Print the lines that run from the line with "Given: Open settings gear for Nawigacja step" to the line with "This screenshot has height=609, width=966.", keeping both end lines, exactly as they appear in the entries below, and nothing else.

**RECORDS FOR THIS EXERCISE:**
· · · ·
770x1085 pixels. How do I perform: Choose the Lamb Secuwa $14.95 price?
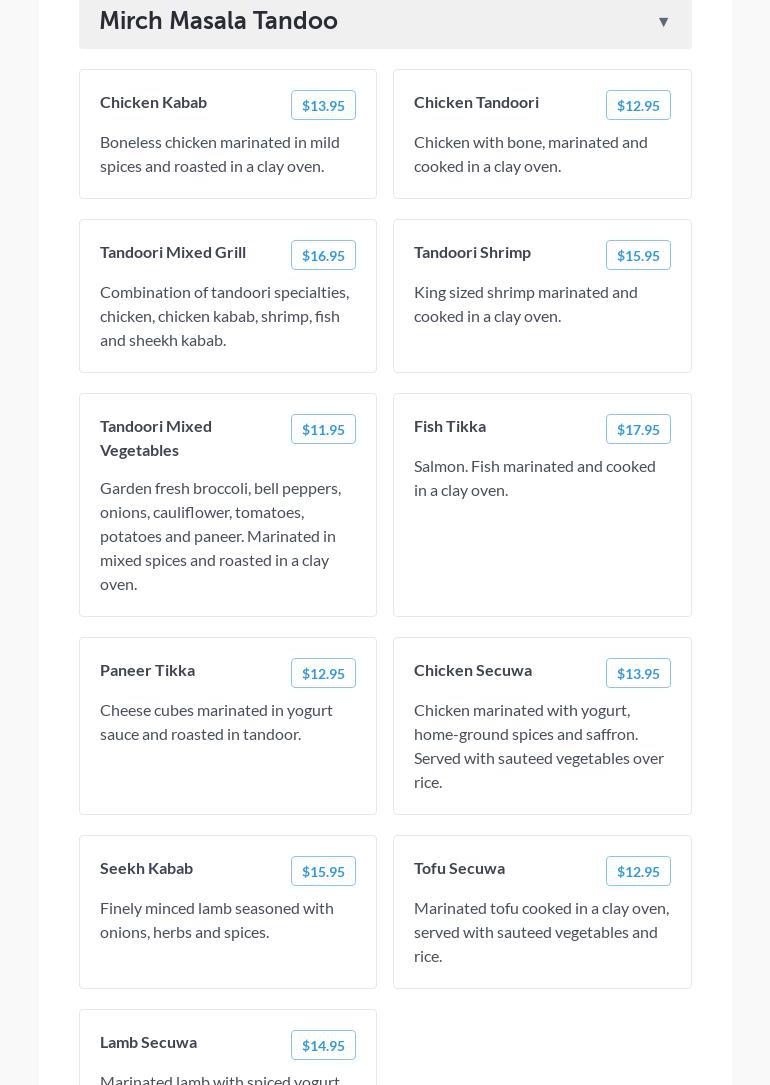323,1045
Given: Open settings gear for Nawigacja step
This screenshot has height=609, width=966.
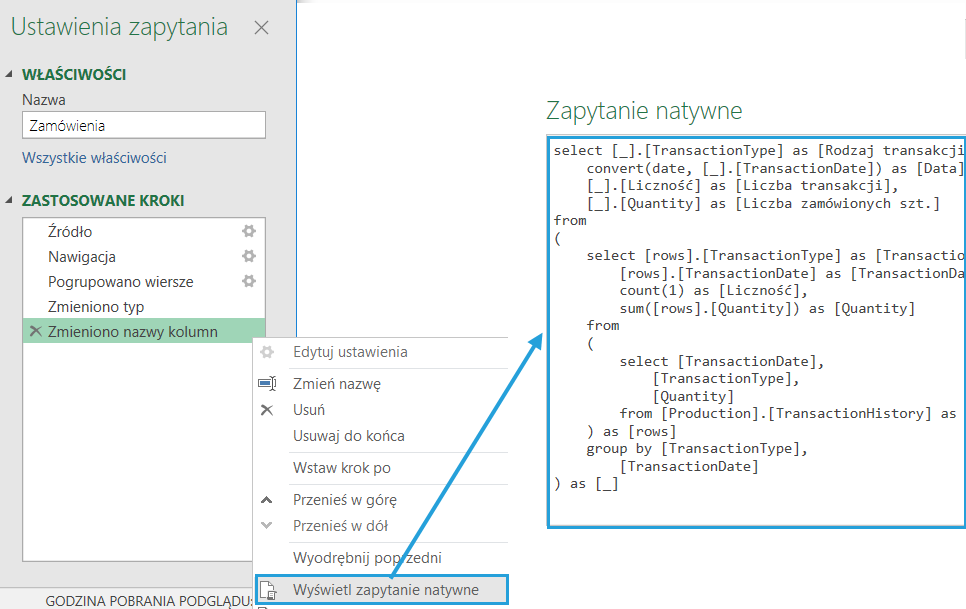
· · · ·
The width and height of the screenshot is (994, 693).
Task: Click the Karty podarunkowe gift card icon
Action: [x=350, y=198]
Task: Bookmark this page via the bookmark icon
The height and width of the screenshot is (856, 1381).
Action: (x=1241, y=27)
· · · ·
**RESPONSE TO THIS TASK:**
Given: Open settings gear for Nawigacja step
This screenshot has height=609, width=966.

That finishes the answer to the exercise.